Illustration by Meryl Rowin


23-Year-Old VC Bets on Lengthening Health Span

MIT dropout Laura Deming is on the hunt for causes of disease and mechanisms for quashing it.

Aging is a problem that Silicon Valley believes it can solve. But before Google launched Calico, its $1.5 billion venture to cheat death, and Craig Venter and Peter Diamandis teamed to form Human Longevity Inc., there was 17-year-old Laura Deming.

In 2012, she dropped out of MIT on a Thiel Fellowship, moved to California, and began raising $4 million for her first venture capital fund, inspired by her work with a mentor, Cynthia Kenyon, who studies life extension and aging.

Though Deming’s Longevity Fund has a lot less money to invest than other VC firms, her portfolio now includes high-profile companies such as Unity Biotechnology, which has raised $151 million to develop therapies that clear the body of “senescent” cells linked to diseases of aging, and Precision BioSciences, which is using genome editing to harness a patient’s immune system to develop new cancer therapies.

Last week, Deming, now 23, announced her second fund, totaling $22 million. She plans to invest in eight to 10 early-stage companies focused on increasing human “health span” — the years we live relatively free of disease. I called her for more details.

Congrats on the fund. What are the most exciting areas of health span R&D to you right now?

That is always the hardest question to answer. It’s really not so much the area as it is the area plus the opportunity — if we see an incredible entrepreneur come up. In one day, maybe I’ll look at two to five companies. They will all have different stories. Some will say, “Oh, we are going after a specific gene,” and some will have some kind of platform technology. Sometimes I meet someone who changes my mind about something or tells me about a fascinating new area of science that I hadn’t known about before. It’s unlike tech investing, where one could say, “I’m really interested in VR.” If we were to say that “we are interested in these five genetic pathways,” that would be a little too specific.

When has an entrepreneur changed your mind?

Probably every day entrepreneurs are convincing me that biology is predictable in some way. My biggest bias is that humans are too complex to predict things well, and most of our observations won’t translate or generalize.

Rates of diseases like Alzheimer’s and certain cancers are rising as people live longer. What diseases do you think offer the biggest opportunity to tackle now?

What makes us as a fund different from others is that when you say “disease,” I am confused by what the term really means at its core. A lot of what we call a disease could be something like idiopathic pulmonary fibrosis, where literally in the title of the disease, we don’t know what causes this. It’s a set of symptoms. Our fund is all about causes and mechanisms.

Can you give an example?

A good example has been immunotherapy. It has been more of a mechanism than going after a disease, but that has given this huge boom to the field of oncology in the last couple of years. We’re interested in things that mirror that, where you have a mechanism that is driving the excitement, and you can find ways to apply the concept in a really powerful way.
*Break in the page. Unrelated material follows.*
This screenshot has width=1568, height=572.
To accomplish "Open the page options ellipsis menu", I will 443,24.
“If an investment area is long-term then youth is an advantage.”

How do you look at company’s technological approach to aging therapies? There’s a lot of promise and hype in areas like gene editing or stem cell therapy.
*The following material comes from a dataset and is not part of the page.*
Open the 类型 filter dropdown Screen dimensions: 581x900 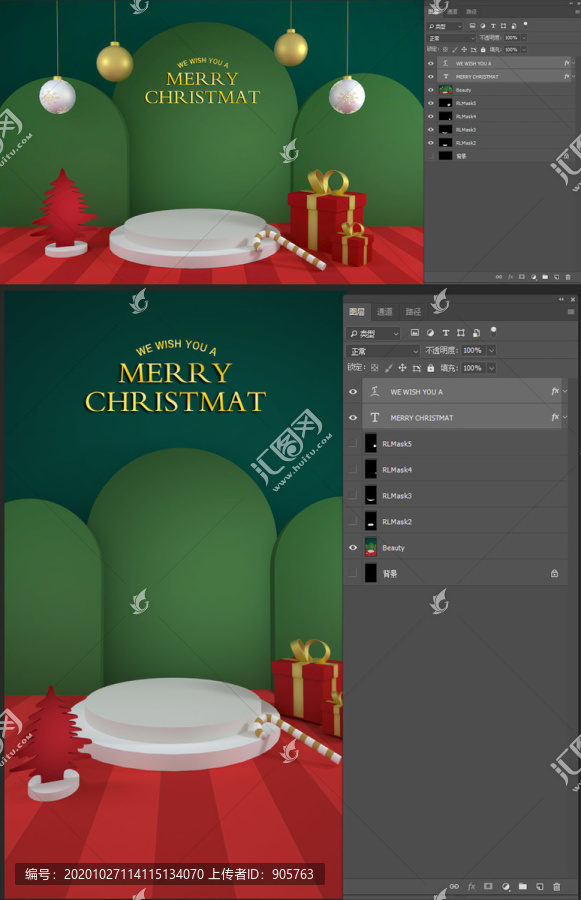tap(373, 333)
If you could snap your fingers and immediately edit all the genes in the human body, that would be great. But what often gets confused is that [the editing] may be part of a technology stack.

With RNAi, for example, many people thought that was going to be the next big thing. You can have this incredible research tool, but it only solves part of the problem. The thing we are trying to understand better is between having a really exciting pre-clinical result and having a really efficacious therapy in humans: what is the full stack of technologies needed for that? Twenty years down the line, the things that prevented RNAi from taking off may [have been developed], so maybe it is an exciting time to go back and try and invest.

What is it like to be a very young VC?

By definition, if an investment area is long-term then youth is an advantage. Time is squarely on your side to ask questions over decades. The negatives are too multiple to count, of course. If something is very hard by definition, even to think about theoretically, starting off with no social or financial capital definitely puts one through the ringer.

This story was updated on September 10 to correct the size of Google’s investment in Calico.